Dealer Gordon VeneKlasen has released new details about his plans after separating from Michael Werner Gallery. After running Werner’s New York space for more than 30 years, VeneKlasen will take over that location, as well as Werner’s London space, under his own eponymous gallery, and promote two longtime employees to partners. As part of the agreement, the short-lived Los Angeles branch of Michael Werner Gallery will close.
Justine Birbil, who oversaw global operations at Werner, and Kadee Robbins, who headed up Werner in London, have both been made partners at VeneKlasen. New York–based Birbil began working with VeneKlasen in 1988, when he was a director at Curt Marcus Gallery; he hired her at Michael Werner in 1993. Robbins, who joined Michael Werner in 2003, has overseen the London gallery since its opening in 2012, and will have the same position at VeneKlasen.
As part of the separation between Werner and Veneklasen, Micheal Werner gallery’s Los Angeles space, opened two years ago in a former nail salon off Rodeo Drive in Beverly Hills, will shutter. Director Nicole Caruso will relocate to London to work with VeneKlasen gallery there.
VeneKlasen said his gallery “will be focusing really hard on New York and London,” adding that “starting a new gallery [would be] hard to do with three spaces. I love the [LA] space, and it was a great joy to design. We did wonderful shows there, and the artist community was incredibly supportive.”

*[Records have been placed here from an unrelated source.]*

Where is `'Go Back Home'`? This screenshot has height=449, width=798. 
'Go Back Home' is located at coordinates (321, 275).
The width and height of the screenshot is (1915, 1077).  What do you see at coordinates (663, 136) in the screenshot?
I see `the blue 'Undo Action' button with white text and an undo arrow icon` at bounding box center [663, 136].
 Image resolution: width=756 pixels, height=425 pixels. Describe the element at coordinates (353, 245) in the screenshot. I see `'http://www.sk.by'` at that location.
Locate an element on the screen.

As previously reported in ARTnews, VeneKlasen will continue to represent artists he brought to Werner, including Hurvin Anderson, Sanya Kantarovsky, Florian Krewer, Peter Saul, and Issy Wood. He said a change in the program “will be apparent within the next year, in terms of me adding artists that wouldn’t necessarily have been in the program before,” noting that he anticipates adding artists with a more conceptual bent.
VeneKlasen Gallery will participate in its first art fair next week at the inaugural Art Basel Qatar, with a solo presentation of paintings by Issy Wood. In New York, the gallery will debut with an exhibition of Sigmar Polke’s four-painting cycle The Dream of Menelaus, opening February 19; a Polke exhibition will open at the London gallery on March 3.